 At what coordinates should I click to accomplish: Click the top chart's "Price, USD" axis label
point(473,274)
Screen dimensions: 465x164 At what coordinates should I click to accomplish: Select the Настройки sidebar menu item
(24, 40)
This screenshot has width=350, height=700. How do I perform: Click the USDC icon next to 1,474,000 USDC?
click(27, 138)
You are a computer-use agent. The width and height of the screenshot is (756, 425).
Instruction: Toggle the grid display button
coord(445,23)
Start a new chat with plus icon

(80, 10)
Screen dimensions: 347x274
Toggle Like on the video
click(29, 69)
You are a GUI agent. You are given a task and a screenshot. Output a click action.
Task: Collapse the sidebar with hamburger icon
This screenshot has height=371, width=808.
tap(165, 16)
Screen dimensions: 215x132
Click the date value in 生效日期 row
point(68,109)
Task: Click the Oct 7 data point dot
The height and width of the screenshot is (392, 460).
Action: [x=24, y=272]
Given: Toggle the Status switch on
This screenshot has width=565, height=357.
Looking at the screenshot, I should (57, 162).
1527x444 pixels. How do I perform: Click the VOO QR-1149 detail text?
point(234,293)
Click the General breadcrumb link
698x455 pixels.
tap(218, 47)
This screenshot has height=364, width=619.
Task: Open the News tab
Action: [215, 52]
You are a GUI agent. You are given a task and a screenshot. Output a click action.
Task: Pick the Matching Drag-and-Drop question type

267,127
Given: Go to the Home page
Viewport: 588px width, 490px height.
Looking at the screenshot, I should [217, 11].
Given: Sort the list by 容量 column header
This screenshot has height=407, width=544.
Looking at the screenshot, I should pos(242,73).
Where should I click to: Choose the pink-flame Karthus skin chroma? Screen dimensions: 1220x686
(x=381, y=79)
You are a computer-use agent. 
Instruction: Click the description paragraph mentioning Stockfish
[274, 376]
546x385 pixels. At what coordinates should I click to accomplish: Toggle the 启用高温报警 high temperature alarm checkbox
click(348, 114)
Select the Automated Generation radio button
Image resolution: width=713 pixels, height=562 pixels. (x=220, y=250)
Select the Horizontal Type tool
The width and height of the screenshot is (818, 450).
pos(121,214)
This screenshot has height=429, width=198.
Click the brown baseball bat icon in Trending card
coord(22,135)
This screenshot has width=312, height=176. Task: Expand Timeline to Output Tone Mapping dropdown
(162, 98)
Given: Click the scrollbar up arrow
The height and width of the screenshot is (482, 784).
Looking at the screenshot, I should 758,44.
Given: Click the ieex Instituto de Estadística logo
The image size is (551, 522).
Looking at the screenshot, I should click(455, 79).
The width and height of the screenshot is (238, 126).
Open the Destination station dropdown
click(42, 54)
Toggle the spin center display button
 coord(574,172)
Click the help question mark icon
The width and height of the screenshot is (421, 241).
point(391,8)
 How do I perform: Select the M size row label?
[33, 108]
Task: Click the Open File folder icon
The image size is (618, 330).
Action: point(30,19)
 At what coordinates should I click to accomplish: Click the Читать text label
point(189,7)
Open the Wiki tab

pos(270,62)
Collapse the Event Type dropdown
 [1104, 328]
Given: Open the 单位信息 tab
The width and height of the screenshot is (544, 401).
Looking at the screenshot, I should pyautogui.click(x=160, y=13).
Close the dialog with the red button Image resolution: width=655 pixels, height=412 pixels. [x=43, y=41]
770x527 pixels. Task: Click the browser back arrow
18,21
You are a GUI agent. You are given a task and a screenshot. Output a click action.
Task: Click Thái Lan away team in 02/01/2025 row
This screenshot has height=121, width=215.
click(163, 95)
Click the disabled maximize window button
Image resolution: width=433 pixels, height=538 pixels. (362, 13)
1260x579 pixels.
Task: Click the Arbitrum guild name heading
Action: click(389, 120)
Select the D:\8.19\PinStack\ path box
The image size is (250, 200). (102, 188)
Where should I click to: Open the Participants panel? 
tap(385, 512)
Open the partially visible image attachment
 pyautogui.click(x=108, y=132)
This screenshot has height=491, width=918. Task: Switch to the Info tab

> [Required work]:
An exact copy of every entry above is required.

> [Response to this exercise]:
 At what coordinates should I click to accomplish: Click the top chart's "Price, USD" axis label
point(473,274)
Screen dimensions: 465x164 At what coordinates should I click to accomplish: Select the Настройки sidebar menu item
(24, 40)
This screenshot has width=350, height=700. How do I perform: Click the USDC icon next to 1,474,000 USDC?
click(27, 138)
You are a computer-use agent. The width and height of the screenshot is (756, 425).
Instruction: Toggle the grid display button
coord(445,23)
Start a new chat with plus icon

(80, 10)
Screen dimensions: 347x274
Toggle Like on the video
click(29, 69)
You are a GUI agent. You are given a task and a screenshot. Output a click action.
Task: Collapse the sidebar with hamburger icon
This screenshot has height=371, width=808.
tap(165, 16)
Screen dimensions: 215x132
Click the date value in 生效日期 row
point(68,109)
Task: Click the Oct 7 data point dot
The height and width of the screenshot is (392, 460).
Action: [x=24, y=272]
Given: Toggle the Status switch on
This screenshot has width=565, height=357.
Looking at the screenshot, I should (57, 162).
1527x444 pixels. How do I perform: Click the VOO QR-1149 detail text?
point(234,293)
Click the General breadcrumb link
698x455 pixels.
tap(218, 47)
This screenshot has height=364, width=619.
Task: Open the News tab
Action: [215, 52]
You are a GUI agent. You are given a task and a screenshot. Output a click action.
Task: Pick the Matching Drag-and-Drop question type

267,127
Given: Go to the Home page
Viewport: 588px width, 490px height.
Looking at the screenshot, I should [217, 11].
Given: Sort the list by 容量 column header
This screenshot has height=407, width=544.
Looking at the screenshot, I should pos(242,73).
Where should I click to: Choose the pink-flame Karthus skin chroma? Screen dimensions: 1220x686
(x=381, y=79)
You are a computer-use agent. 
Instruction: Click the description paragraph mentioning Stockfish
[274, 376]
546x385 pixels. At what coordinates should I click to accomplish: Toggle the 启用高温报警 high temperature alarm checkbox
click(348, 114)
Select the Automated Generation radio button
Image resolution: width=713 pixels, height=562 pixels. (x=220, y=250)
Select the Horizontal Type tool
The width and height of the screenshot is (818, 450).
pos(121,214)
This screenshot has height=429, width=198.
Click the brown baseball bat icon in Trending card
coord(22,135)
This screenshot has width=312, height=176. Task: Expand Timeline to Output Tone Mapping dropdown
(162, 98)
Given: Click the scrollbar up arrow
The height and width of the screenshot is (482, 784).
Looking at the screenshot, I should 758,44.
Given: Click the ieex Instituto de Estadística logo
The image size is (551, 522).
Looking at the screenshot, I should click(455, 79).
The width and height of the screenshot is (238, 126).
Open the Destination station dropdown
click(42, 54)
Toggle the spin center display button
 coord(574,172)
Click the help question mark icon
The width and height of the screenshot is (421, 241).
point(391,8)
 How do I perform: Select the M size row label?
[33, 108]
Task: Click the Open File folder icon
The image size is (618, 330).
Action: point(30,19)
 At what coordinates should I click to accomplish: Click the Читать text label
point(189,7)
Open the Wiki tab

pos(270,62)
Collapse the Event Type dropdown
 [1104, 328]
Given: Open the 单位信息 tab
The width and height of the screenshot is (544, 401).
Looking at the screenshot, I should pyautogui.click(x=160, y=13).
Close the dialog with the red button Image resolution: width=655 pixels, height=412 pixels. [x=43, y=41]
770x527 pixels. Task: Click the browser back arrow
18,21
You are a GUI agent. You are given a task and a screenshot. Output a click action.
Task: Click Thái Lan away team in 02/01/2025 row
This screenshot has height=121, width=215.
click(163, 95)
Click the disabled maximize window button
Image resolution: width=433 pixels, height=538 pixels. (362, 13)
1260x579 pixels.
Task: Click the Arbitrum guild name heading
Action: click(389, 120)
Select the D:\8.19\PinStack\ path box
The image size is (250, 200). (102, 188)
Where should I click to: Open the Participants panel? 
tap(385, 512)
Open the partially visible image attachment
 pyautogui.click(x=108, y=132)
This screenshot has height=491, width=918. Task: Switch to the Info tab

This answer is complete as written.